In the last presidential race, Obama for America 2012 campaign workers had an idea for an email initiative. They wanted to send supporters emails that would include other people's names and phone numbers, with instructions to call them and make sure they went to the polls.
The campaign believed that doing so would have been legal, but nonetheless decided against it, according to Rayid Ghani, chief scientist of the Obama for America 2012 campaign. Speaking at a conference on Friday about data and political campaigns, Ghana said that campaigns, in some respects, “stay far away from the boundary” of what might offend voters, or draw criticisms in the press.

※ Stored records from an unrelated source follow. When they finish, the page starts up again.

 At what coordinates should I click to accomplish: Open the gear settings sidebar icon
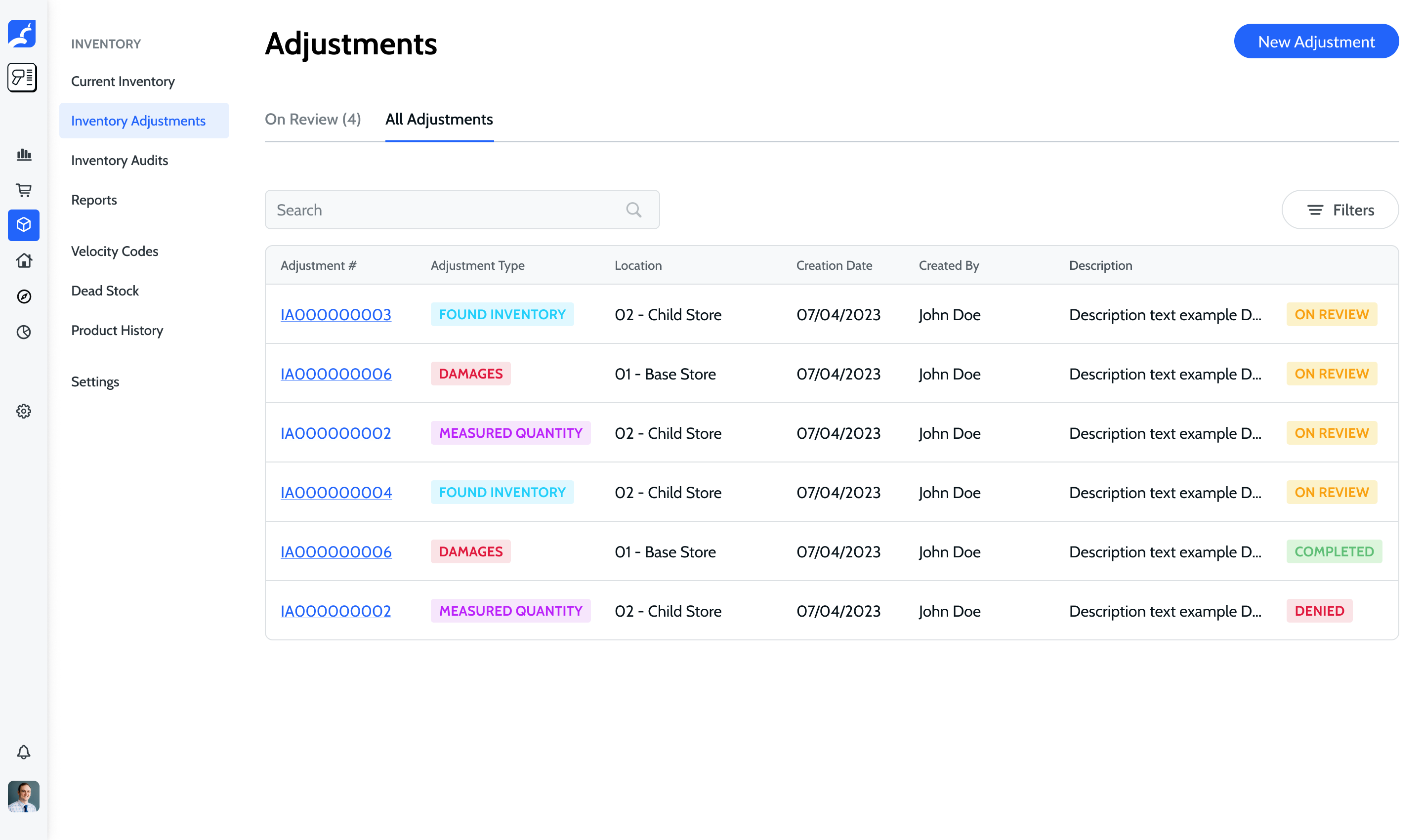[24, 411]
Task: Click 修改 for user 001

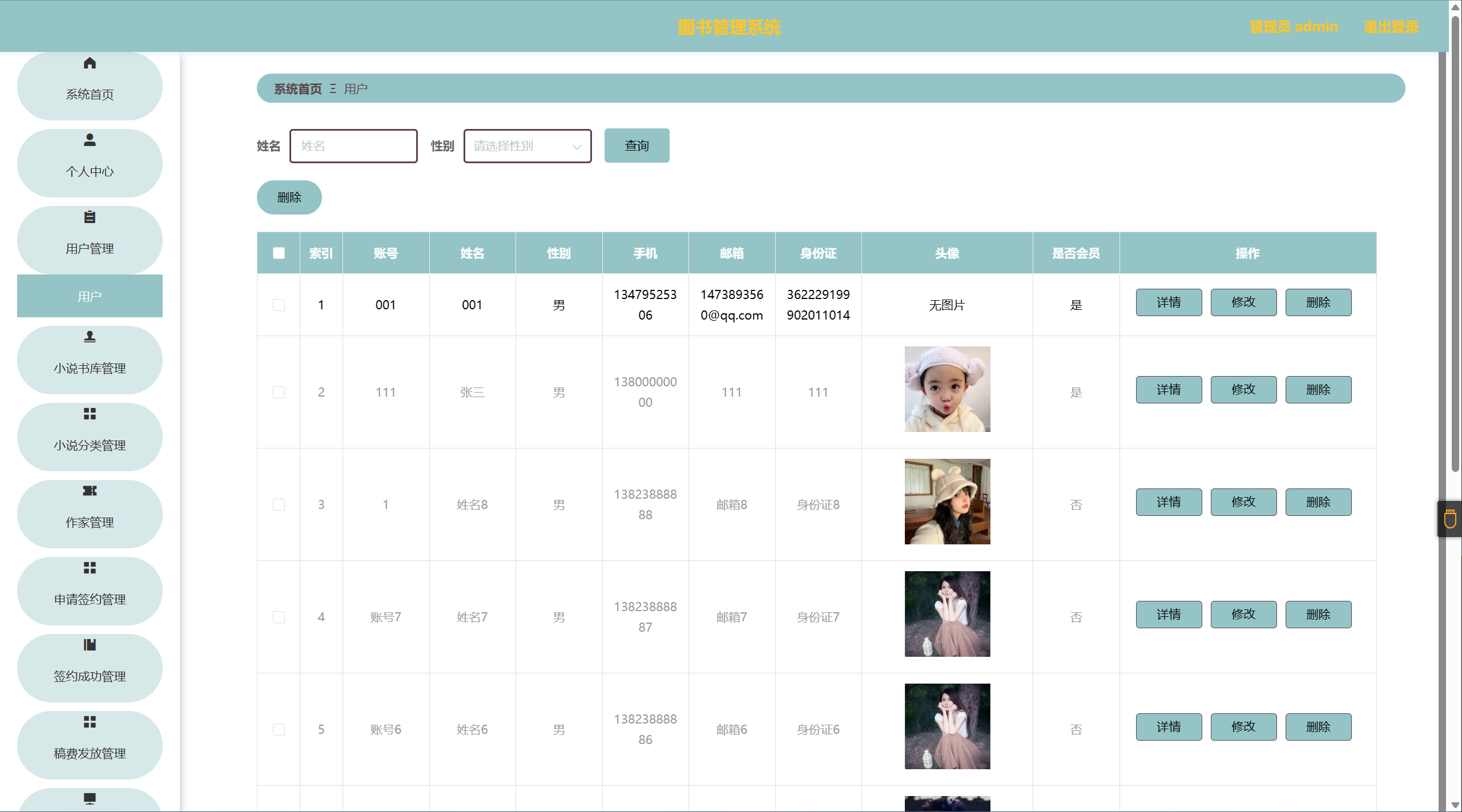Action: click(x=1243, y=302)
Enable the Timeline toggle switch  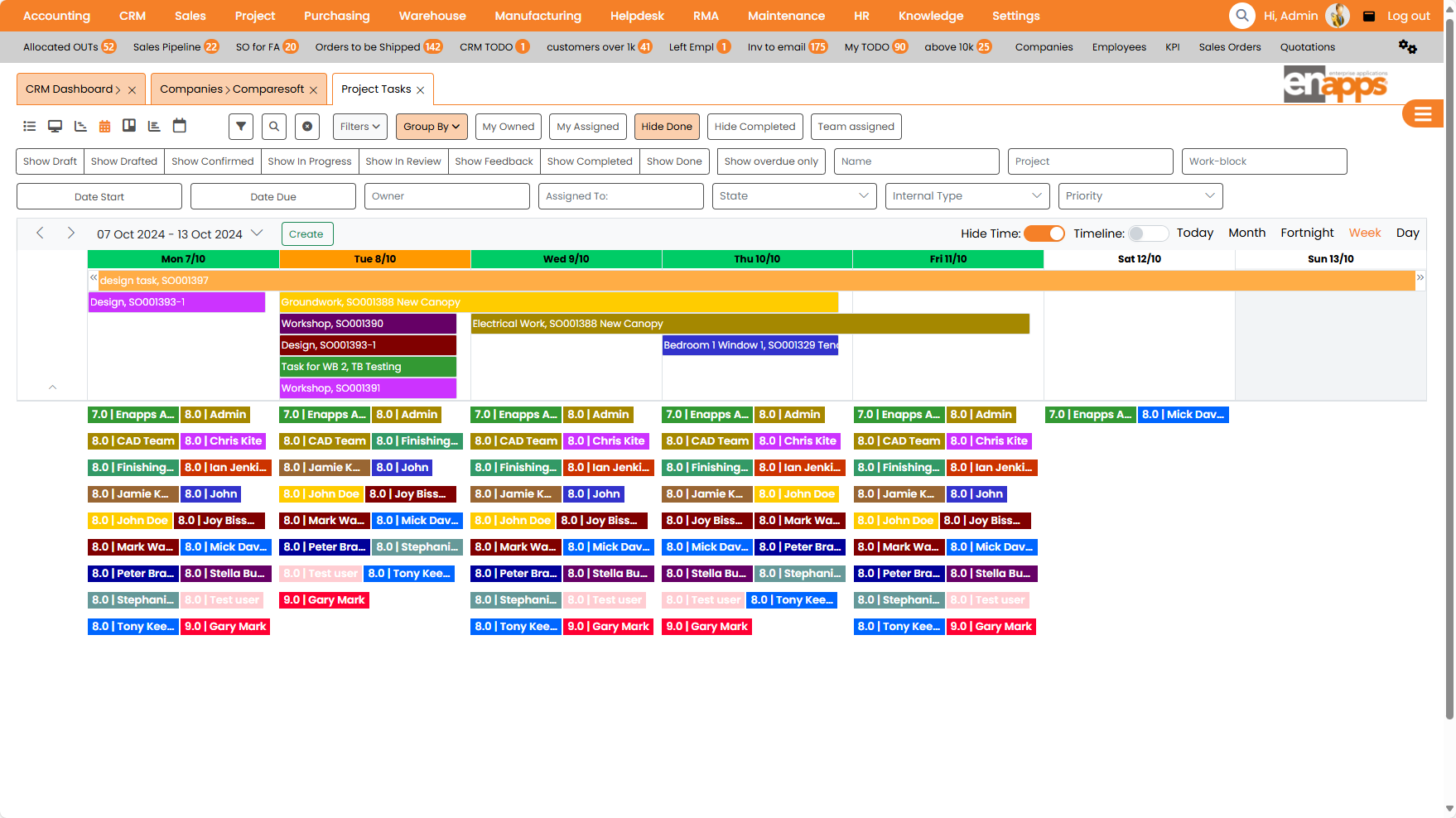click(x=1149, y=233)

“We couldn't do the whole experiment we wanted to do, because people were really worried about sending out personal information over email,” he said.
Ghani was among nearly two dozen political advisers, ad industry representatives, and journalists who served as panelists at a conference on Friday about data use by political campaigns. The conference was hosted by the University of Pennsylvania's Annenberg School for Communication and UNC School of Journalism and Mass Communications.

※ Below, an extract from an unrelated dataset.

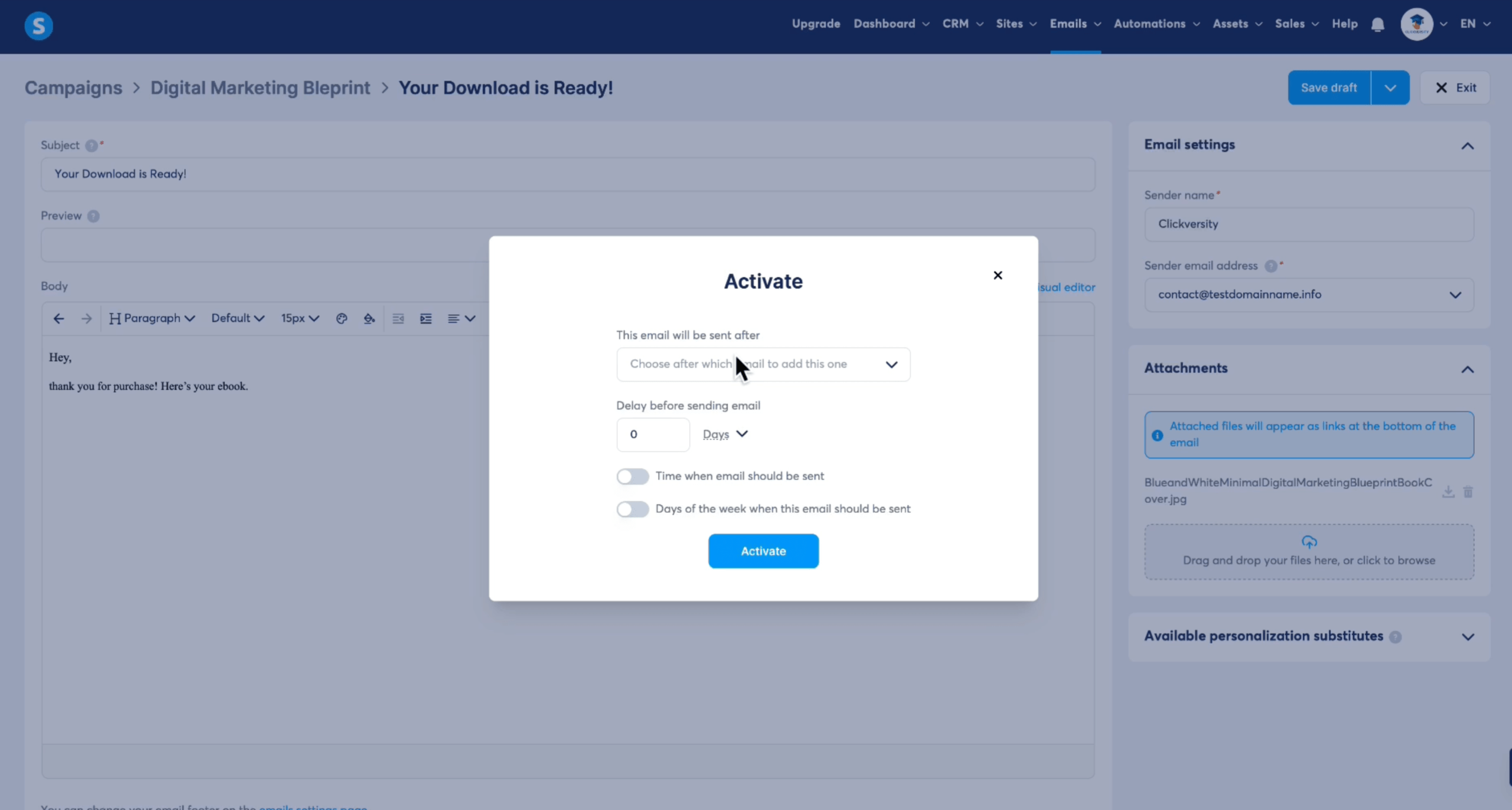Delete the attached jpg file
The width and height of the screenshot is (1512, 810).
point(1468,492)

Discussion spanned a wide range of topics, including how political campaigns actually use data, whether data-mining is in itself a form of speech, and whether campaigns should limit their use of data about voters.
Some people affiliated with campaigns said they only mined online data to target ads to a limited extent. A consultant with TargetPoint, which uses “microtargeting” techniques to serve ads to highly specific groups of voters, scoffed at the idea that a campaign drew on information like whether people tended to view pornography.

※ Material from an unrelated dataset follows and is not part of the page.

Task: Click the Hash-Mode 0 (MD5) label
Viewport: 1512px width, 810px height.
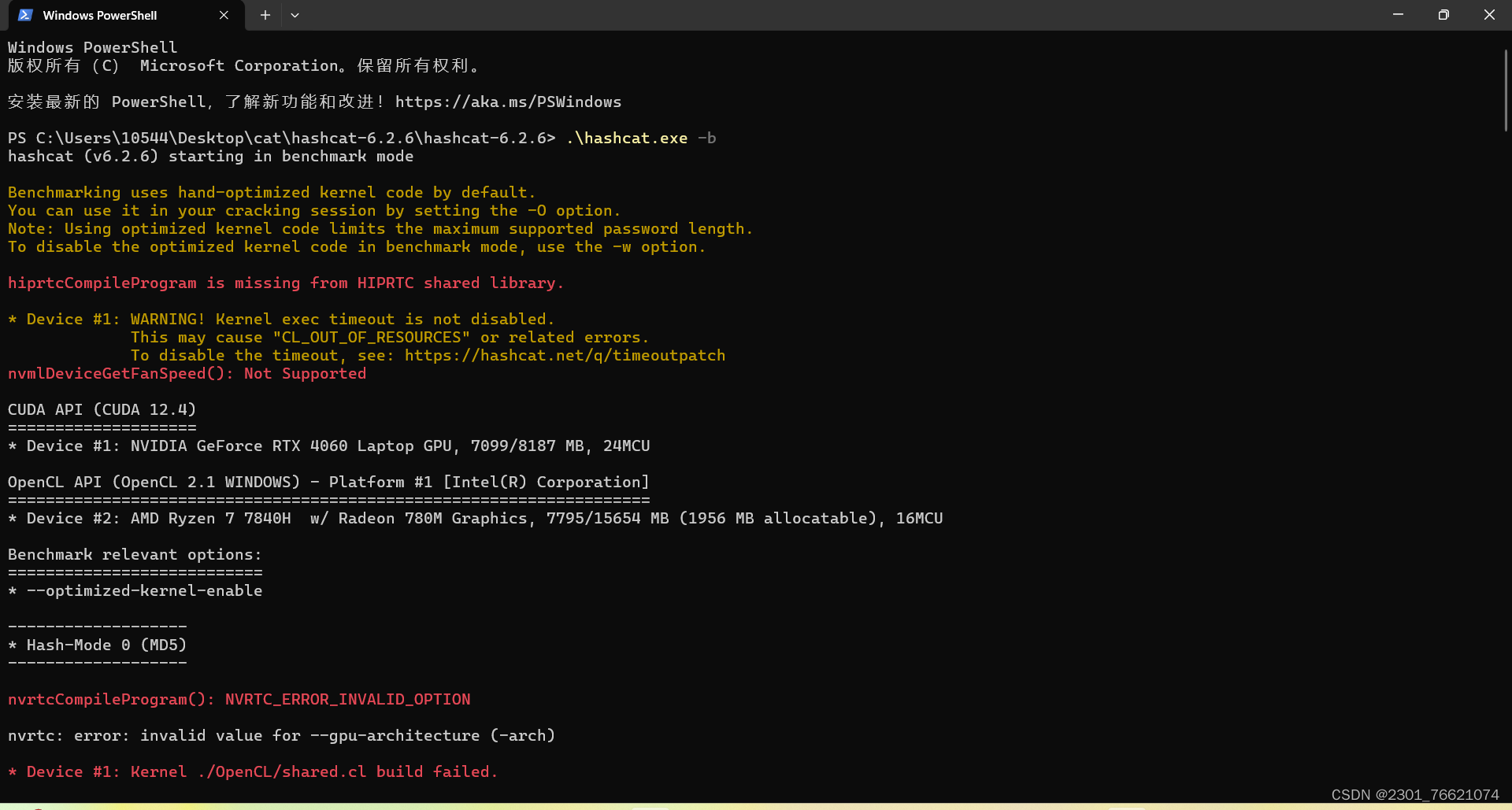Action: point(97,645)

When it came to whether targeting by campaigns should be subject to limits -- either regulations or self-regulatory standards -- opinions varied widely. Micah Sifry, editorial director of Personal Democracy Media, proposed that campaigns should not collect data about people without their explicit consent. He also said that campaigns should give voters data about themselves upon request.
“We're already deep into some disturbing trends,” Sifry said. For instance, in the 2004 election cycle, campaigns used the Web to give out information about the candidates.
Now, they use the Internet to collect data about visitors. Sifry added that the increasing use of data mining could trigger a backlash by voters, which would hurt campaigns.
On the other hand, Matt Lira, deputy executive director for the National Republican Senatorial Committee, suggested that regulation -- or even self-regulation -- could prove problematic. Lira specifically expressed concerns about whether political campaigns should use an ad icon that would inform people about behavioral targeting -- or serving ads to users based on their activity across the Web. He said that with political speech, regulators and industry groups need to be “extremely wary” about mandating those kinds of disclosures.
But Mike Zaneis, general counsel of the trade group Interactive Advertising Bureau, expressed doubt about whether political campaigns should be exempt from making the same privacy-related disclosures as commercial advertisers. “I'm not sure I see a legitimate reason why political candidates shouldn't live by the same rules,” he said.